On Tue, Jan 14, 2014 at 3:06 PM, Guido van Rossum <[email protected]> wrote:
> Personally I wouldn't add any words suggesting or referring to the
> option of creation another class for this purpose. You wouldn't
> recommend subclassing dict for constraining the types of keys or
> values, would you?
Yes, and it is so clear that I suspect I'm missing some context for
your question.
Do I recommend that each individual application should create new
concrete classes instead of just using the builtins? No.
When trying to understand (learn about) the text/binary distinction, I
do recommend pretending that they are represented by separate classes.
Limits on the values in a bytearray are NOT the primary reason for
this; the primary reason is that operations like the literal
representation or the capitalize method are arbitrary nonsense unless
the data happens to be representing ASCII.
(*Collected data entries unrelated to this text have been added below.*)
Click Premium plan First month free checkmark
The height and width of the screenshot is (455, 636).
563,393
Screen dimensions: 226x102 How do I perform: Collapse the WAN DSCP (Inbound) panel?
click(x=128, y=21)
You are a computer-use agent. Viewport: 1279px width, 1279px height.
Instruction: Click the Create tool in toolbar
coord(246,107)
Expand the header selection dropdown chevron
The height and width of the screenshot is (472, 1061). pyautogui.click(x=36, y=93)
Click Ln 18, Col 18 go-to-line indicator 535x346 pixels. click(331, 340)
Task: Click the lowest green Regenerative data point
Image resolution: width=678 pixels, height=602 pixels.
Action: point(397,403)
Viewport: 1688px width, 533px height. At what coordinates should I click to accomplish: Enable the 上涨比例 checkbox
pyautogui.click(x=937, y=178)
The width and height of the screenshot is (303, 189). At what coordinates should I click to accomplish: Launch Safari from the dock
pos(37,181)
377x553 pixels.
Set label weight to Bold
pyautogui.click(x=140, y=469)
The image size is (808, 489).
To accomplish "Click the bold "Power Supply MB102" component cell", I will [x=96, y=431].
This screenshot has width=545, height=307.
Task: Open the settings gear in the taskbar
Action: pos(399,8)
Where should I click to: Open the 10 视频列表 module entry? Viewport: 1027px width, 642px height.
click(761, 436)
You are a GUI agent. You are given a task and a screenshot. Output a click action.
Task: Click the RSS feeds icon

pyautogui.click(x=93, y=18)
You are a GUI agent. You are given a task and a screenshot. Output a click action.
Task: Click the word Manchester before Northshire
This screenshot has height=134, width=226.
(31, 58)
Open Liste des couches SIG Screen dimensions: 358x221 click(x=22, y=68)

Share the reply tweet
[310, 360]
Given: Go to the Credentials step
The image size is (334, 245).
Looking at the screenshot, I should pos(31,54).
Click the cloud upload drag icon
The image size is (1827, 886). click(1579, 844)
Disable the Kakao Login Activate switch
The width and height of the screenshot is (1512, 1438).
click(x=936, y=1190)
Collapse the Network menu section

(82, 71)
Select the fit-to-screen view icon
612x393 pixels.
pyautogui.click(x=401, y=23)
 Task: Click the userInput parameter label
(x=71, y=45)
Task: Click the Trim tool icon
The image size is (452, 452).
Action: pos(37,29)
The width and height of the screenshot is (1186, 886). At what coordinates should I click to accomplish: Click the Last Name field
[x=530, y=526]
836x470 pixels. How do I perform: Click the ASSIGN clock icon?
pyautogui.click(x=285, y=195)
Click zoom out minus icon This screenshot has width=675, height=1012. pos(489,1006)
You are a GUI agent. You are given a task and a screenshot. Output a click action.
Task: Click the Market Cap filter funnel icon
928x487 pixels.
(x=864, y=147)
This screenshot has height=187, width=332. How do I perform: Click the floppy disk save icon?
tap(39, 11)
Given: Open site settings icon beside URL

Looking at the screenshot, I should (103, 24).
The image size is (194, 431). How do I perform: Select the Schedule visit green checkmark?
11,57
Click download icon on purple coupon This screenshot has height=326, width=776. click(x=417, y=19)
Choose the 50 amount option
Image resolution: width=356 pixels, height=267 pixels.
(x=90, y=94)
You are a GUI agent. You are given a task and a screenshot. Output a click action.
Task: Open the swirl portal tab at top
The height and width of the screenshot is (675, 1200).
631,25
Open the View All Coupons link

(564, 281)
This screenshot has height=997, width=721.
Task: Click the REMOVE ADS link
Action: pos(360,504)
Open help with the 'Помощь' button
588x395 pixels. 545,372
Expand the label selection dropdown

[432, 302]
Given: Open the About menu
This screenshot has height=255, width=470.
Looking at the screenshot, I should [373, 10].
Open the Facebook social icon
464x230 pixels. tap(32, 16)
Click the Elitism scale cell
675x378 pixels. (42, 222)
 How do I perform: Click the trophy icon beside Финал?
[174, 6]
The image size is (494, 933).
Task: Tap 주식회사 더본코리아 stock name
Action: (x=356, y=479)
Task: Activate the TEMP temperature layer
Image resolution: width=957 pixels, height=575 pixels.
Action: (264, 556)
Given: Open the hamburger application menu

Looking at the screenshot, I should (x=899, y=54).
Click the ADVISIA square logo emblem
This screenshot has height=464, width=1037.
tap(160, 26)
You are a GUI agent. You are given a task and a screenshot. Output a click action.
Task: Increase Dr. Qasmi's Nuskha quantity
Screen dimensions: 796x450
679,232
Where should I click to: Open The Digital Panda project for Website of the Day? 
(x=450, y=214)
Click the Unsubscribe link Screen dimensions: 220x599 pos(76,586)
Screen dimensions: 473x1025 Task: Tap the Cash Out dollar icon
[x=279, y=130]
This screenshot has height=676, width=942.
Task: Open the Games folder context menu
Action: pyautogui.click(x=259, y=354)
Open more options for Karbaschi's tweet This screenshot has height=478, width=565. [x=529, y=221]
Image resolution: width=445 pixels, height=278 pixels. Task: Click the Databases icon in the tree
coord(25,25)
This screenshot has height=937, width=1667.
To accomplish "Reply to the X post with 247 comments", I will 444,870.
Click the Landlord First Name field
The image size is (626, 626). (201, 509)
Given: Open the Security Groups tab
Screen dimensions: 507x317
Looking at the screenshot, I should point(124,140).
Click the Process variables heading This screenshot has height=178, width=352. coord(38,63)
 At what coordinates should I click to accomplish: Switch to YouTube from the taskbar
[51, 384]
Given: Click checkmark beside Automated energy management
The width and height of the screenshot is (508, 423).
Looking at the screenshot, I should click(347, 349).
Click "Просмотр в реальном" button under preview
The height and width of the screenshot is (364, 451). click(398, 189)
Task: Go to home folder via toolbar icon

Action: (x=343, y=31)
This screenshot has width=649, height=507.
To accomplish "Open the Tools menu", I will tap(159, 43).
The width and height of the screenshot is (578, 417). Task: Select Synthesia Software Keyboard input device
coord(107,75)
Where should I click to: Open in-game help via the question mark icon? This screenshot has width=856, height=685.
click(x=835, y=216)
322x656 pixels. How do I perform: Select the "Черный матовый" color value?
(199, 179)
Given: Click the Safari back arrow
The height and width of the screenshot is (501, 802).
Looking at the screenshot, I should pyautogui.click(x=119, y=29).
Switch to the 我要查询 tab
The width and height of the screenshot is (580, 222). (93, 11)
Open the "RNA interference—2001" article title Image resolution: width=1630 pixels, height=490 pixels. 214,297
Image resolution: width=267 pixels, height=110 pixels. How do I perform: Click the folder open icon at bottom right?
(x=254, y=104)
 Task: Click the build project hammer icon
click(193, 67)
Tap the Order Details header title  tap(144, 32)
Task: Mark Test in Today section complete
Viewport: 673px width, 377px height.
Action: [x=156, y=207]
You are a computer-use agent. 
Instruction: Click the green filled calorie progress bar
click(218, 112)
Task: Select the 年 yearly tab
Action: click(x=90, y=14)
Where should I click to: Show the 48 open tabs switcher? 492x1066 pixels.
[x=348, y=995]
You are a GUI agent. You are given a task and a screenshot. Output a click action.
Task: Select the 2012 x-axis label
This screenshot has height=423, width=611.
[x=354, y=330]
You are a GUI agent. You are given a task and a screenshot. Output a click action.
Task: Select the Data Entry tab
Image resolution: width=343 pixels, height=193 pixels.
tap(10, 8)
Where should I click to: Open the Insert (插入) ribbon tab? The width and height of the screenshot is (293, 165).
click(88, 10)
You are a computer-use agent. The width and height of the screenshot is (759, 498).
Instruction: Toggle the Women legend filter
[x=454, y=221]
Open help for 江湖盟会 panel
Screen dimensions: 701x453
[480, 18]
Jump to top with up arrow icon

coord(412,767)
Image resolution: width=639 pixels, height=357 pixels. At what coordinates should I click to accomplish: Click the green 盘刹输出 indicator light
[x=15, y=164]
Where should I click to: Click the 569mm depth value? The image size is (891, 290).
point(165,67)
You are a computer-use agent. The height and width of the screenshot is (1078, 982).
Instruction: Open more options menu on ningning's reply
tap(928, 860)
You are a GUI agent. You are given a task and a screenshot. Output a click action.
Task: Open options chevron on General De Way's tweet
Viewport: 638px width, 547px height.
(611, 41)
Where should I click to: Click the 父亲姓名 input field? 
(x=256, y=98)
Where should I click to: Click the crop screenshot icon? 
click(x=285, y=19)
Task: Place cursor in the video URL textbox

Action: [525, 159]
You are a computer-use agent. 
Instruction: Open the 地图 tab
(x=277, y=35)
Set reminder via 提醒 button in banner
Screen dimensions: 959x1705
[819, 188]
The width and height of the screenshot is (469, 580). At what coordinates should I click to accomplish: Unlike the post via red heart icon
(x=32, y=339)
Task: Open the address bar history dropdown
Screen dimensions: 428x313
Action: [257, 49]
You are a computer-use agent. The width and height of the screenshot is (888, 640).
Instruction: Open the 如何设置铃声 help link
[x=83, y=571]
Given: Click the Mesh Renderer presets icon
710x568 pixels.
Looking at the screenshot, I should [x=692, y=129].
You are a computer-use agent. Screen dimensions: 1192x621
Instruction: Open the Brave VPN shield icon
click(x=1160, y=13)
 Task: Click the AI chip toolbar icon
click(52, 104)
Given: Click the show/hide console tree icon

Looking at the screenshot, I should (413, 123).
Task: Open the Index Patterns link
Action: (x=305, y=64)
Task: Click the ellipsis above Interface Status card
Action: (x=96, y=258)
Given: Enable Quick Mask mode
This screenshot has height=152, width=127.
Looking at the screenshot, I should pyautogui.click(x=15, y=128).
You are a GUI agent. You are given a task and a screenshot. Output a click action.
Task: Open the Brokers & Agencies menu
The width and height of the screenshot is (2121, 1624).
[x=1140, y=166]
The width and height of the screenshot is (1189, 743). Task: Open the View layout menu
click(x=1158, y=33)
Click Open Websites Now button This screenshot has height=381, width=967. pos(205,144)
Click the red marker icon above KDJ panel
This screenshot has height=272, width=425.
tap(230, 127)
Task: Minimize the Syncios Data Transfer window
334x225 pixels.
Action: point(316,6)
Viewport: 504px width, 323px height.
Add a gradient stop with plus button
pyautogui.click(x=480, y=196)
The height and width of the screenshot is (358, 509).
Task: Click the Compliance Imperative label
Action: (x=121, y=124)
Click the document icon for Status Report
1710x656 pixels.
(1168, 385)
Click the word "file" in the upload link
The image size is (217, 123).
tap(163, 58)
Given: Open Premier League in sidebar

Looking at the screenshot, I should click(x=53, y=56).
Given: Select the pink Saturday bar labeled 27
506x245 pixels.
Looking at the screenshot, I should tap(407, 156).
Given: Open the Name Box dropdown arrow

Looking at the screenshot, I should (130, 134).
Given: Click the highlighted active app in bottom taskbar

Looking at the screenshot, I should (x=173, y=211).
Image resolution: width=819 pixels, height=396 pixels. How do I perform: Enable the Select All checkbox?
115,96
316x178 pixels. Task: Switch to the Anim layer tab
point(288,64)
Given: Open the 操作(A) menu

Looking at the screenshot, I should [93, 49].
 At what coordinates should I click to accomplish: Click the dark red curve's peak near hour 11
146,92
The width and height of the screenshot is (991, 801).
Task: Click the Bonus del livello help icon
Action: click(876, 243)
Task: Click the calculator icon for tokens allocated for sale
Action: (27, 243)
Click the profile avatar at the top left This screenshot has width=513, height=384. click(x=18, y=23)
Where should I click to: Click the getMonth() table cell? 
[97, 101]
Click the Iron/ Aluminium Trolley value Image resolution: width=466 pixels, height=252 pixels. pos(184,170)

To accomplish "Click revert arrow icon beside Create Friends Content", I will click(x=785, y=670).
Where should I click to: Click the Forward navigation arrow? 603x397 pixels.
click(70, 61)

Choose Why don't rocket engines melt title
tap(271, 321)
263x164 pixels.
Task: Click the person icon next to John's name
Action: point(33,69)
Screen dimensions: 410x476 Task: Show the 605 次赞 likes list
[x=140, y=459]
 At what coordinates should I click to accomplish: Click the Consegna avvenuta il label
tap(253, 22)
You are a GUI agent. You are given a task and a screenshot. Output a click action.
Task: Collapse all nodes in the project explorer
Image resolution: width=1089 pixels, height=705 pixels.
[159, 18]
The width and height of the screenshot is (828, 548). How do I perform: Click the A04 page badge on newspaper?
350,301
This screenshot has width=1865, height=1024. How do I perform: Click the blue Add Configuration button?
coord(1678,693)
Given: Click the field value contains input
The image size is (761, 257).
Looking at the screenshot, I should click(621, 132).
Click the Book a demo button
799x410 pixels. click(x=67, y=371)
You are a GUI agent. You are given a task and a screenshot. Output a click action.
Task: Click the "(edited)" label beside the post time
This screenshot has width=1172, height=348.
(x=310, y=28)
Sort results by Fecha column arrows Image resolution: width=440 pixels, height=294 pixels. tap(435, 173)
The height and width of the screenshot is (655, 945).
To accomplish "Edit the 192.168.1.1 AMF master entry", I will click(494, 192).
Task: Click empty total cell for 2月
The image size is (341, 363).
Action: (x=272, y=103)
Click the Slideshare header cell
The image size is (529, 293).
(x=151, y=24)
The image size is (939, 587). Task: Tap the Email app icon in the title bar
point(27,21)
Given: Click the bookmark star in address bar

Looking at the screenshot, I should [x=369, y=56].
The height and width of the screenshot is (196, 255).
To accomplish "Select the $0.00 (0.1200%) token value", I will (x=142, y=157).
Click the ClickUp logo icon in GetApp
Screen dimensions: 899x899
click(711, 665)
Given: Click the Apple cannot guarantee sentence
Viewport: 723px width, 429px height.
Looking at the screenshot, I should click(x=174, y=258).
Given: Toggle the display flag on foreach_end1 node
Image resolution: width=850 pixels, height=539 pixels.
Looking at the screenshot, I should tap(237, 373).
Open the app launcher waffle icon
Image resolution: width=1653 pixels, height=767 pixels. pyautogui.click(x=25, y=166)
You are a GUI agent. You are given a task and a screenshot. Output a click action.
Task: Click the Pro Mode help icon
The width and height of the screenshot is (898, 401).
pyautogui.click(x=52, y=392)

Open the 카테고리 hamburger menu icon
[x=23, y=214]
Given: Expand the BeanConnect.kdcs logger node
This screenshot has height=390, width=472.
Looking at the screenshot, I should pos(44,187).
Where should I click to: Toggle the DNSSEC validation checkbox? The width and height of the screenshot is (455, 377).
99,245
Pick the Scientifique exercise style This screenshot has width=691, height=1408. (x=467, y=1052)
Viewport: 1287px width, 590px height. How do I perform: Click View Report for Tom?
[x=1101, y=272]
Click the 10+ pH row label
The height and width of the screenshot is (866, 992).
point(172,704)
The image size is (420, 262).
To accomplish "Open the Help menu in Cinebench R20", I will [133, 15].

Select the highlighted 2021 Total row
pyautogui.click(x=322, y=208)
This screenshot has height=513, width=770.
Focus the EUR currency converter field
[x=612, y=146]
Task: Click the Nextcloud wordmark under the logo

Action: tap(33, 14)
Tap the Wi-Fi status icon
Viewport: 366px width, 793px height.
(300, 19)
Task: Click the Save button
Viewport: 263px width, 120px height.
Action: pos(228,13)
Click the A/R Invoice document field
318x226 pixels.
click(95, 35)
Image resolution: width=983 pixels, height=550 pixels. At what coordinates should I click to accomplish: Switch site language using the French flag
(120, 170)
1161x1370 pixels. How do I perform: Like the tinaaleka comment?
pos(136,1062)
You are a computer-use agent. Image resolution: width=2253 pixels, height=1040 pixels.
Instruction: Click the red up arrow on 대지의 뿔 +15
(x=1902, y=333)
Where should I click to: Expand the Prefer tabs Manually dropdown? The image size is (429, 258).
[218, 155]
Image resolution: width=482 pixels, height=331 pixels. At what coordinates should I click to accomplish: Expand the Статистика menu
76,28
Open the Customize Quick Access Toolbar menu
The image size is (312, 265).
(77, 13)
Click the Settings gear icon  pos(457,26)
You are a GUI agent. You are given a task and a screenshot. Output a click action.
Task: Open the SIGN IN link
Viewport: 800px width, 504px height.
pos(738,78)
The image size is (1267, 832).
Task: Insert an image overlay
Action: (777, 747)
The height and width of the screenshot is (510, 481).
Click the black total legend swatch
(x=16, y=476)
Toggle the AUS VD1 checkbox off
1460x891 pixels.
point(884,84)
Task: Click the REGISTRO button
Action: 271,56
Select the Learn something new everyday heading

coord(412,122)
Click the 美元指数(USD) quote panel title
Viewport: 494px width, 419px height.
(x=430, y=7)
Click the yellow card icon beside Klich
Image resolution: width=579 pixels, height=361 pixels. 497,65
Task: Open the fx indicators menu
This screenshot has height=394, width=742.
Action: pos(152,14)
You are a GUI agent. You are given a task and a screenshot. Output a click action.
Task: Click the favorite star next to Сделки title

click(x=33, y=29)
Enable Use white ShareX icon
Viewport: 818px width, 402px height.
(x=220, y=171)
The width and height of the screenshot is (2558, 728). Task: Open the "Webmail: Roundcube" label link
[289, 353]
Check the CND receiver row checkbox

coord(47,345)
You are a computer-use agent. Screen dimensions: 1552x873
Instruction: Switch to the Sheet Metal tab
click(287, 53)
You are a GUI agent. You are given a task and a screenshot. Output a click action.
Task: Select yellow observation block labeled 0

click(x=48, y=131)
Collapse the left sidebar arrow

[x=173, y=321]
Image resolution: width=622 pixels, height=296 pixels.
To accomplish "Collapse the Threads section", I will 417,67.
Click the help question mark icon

sound_sample.capitalize() -- syntactically valid, but semantic garbage
header.capitalize() -- OK, which implies that data is an instance
of something more specific than bytes.
Would I recommend subclassing dict if I wanted to constrain the key
types? Yes -- though MutableMapping (fewer gates to guard) or the
upcoming TransformDict would probably be better still.
The existing dict implementation itself effectively uses (hidden,
quasi-)subclasses to restrict types of keys strictly for efficiency.